Catherine “Katie” French loves her work at Lamson Dugan & Murray. (Photo by Lorraine Boyd)

Catherine French
Young Lawyer Welcomes Challenges
By Elizabeth A. Elliott
The Daily Record

Catherine “Katie” French, a young attorney at Lamson Dugan & Murray LLP, wanted a career that would challenge her.
“I knew a law degree would give me many options to develop my career over a lifetime,” she said.
She has found several mentors at her law firm, where she has worked for eight years – two years as a clerk and six as a practicing attorney – who encourage her to grow as an attorney.
“I can bounce ideas off the more experienced attorneys at the firm, and I have gotten to work hand-in-hand with attorneys that practice in other areas of law when a case brings together my practice and some other area of litigation,” French said. “Having colleagues who are supportive of the evolution from a new attorney to a more experienced attorney make it enjoyable to come to work every day.”
French advises other young lawyers to learn as much as they can in the area in which they want to practice.
“Go to seminars, read articles, talk to other attorneys with more experience in that area of law,” she said. “You are doing your clients a disservice if you don’t know what you’re doing. If you are comfortable in your knowledge of the law, you can confidently give advice to clients.”
The Omaha legal community is small, said French, so at first it may be more ‘who you know’ than ‘what you know’ to get your career off the ground.
“Networking at events, such as the Omaha Bar Association get-togethers, is vital to making connections,” she said. “You never know when you may need to bend someone’s ear for advice or you might get a referral based on a simple conversation with a stranger.”
Most of French’s work involves families, dealing with an estate administrator or business succession. She specializes in trust and estate planning and administration. As part of this practice, she encounters many other areas of law, including tax, real estate and business succession planning.
“My favorite cases are complicated cases that seem to have no positive outcomes, that we ultimately resolve in a way that is fair to all parties,” she said. “The law has such an impact upon a family dynamic, and I enjoy finding ways to help adapt the law to an individual family.”
She is surprised by the depth of involvement she has in the lives of her clients.
“I didn’t realize until I was actually practicing that clients confide in you and rely on you not only for legal advice but wrap you into how that legal advice affects his or her family,” she said. “You really become a ‘counselor’ to families because what you are doing is a very big part of their life, both now and in the future.

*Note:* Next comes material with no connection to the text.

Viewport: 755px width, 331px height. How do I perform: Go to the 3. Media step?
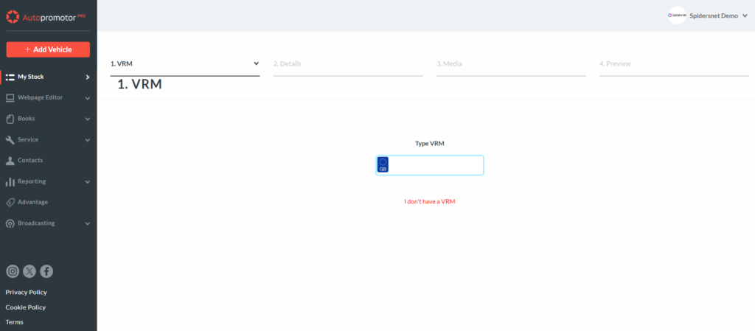tap(450, 63)
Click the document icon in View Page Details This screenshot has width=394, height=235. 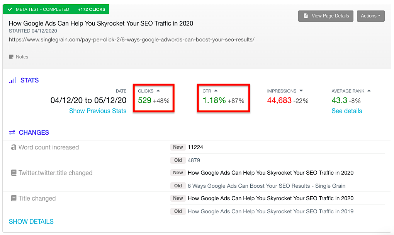306,16
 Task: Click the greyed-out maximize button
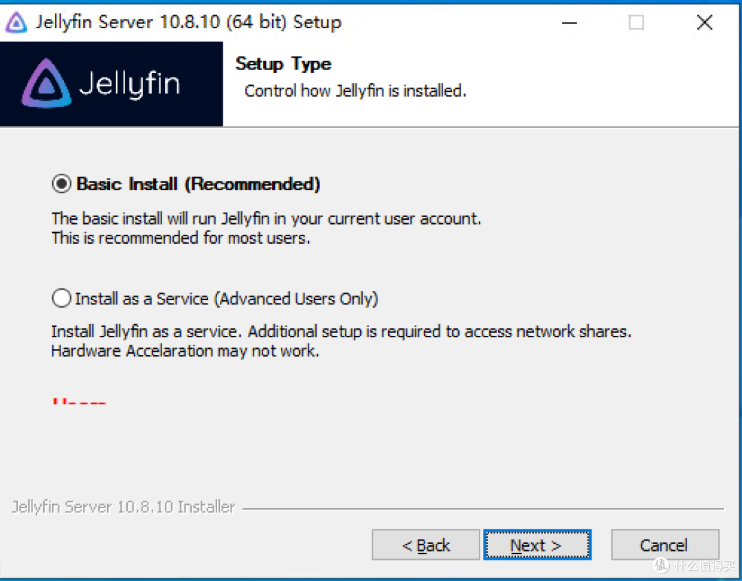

“The most meaningful part of my job is giving people peace of mind when it comes to navigating complex areas of the law that directly impact their lives. A success to me is when we can reach a place where the client knows the legalities are taken care of and they can focus on other things besides legal documents.”
One case that stands out to French deals with a matter where the IRS alleged her client owed millions of dollars for unpaid taxes on a trust matter.
“Based on our research and arguments, the IRS conceded, and our client walked away owing nothing,” she said.
Outside the office, she is the current chair of the Omaha Bar Association Young Lawyers Division (YLD).
“We offer various activities and get togethers throughout the year to encourage new attorneys to get out of the office and network,” French said. “The meet-ups also offer an opportunity to share stories and advice with other new attorneys, and it helps to know you are not alone in what you are experiencing as a new attorney.”
The chair also attends the board meetings for the Omaha Bar Association and provides insight on what the young lawyers would like to see more of from the Bar.
“For 2019, they are working on offering additional seminars to our ‘Just the Basics’ series, which provide new attorneys with insight into various practice areas and a chance to ask more experienced attorneys for advice,” French said. “In the fall, when new attorneys are sworn in, there is also a ‘Walk Through the Courts’ opportunity to meet judges and clerks and become acquainted with the courthouse. We will also have more collaborative meetups with other young professional associations in Omaha that give attorneys a forum to interact with other professions.”
French remembers what it was like to be freshly sworn in and overwhelmed by being thrown into the legal community after graduation.
“It’s hardly like anything you learn in law school or study for the bar exam,” she said. “The YLD strives to make the newly admitted attorneys feel welcomed into the Omaha legal community. The events hosted by YLD are open to attorneys of all ages, and most of our events do have a turnout of attorneys that span all years of practice.”
This is beneficial to the younger attorneys who have occasion to interact with more experienced attorneys, which is valuable in countless ways when you are just starting out as a young lawyer.
“The YLD is planning to make a concerted effort for 2019 and beyond to work hand-in-hand with the new attorneys to provide the smoothest transition possible from being a law student to a practicing attorney,” French said. “The YLD strives to be a resource to connect all attorneys in the Omaha legal community, no matter how long in practice.”
French would tell young graduates, or those new to the market, “It is okay to say, ‘I don’t know.’”
“Clients rely on what you tell them, and you don’t want to give advice that isn’t accurate,” she said. “They will appreciate the fact that you take the time to get it right, even if that means taking a little longer to provide a response.”
French said she would prefer to look into something further and be confident in the answer, rather than shooting from the hip.
“Many clients will think you know everything off the top of your head, but it just doesn’t work that way,” she said.
French is from Milwaukee, Wisconsin. She came to Omaha to go to Creighton University, where she earned her degree in economics and attended law school.
In her limited spare time, she enjoys working out and traveling to warm destinations. She walks her Great Dane and Scottish Terrier around her neighborhood when she’s home.
“Both of my parents work in the financial services industry, and I have one sister who does graphic design,” she said. “I am the only attorney in my family, so I get asked for a lot of legal advice.”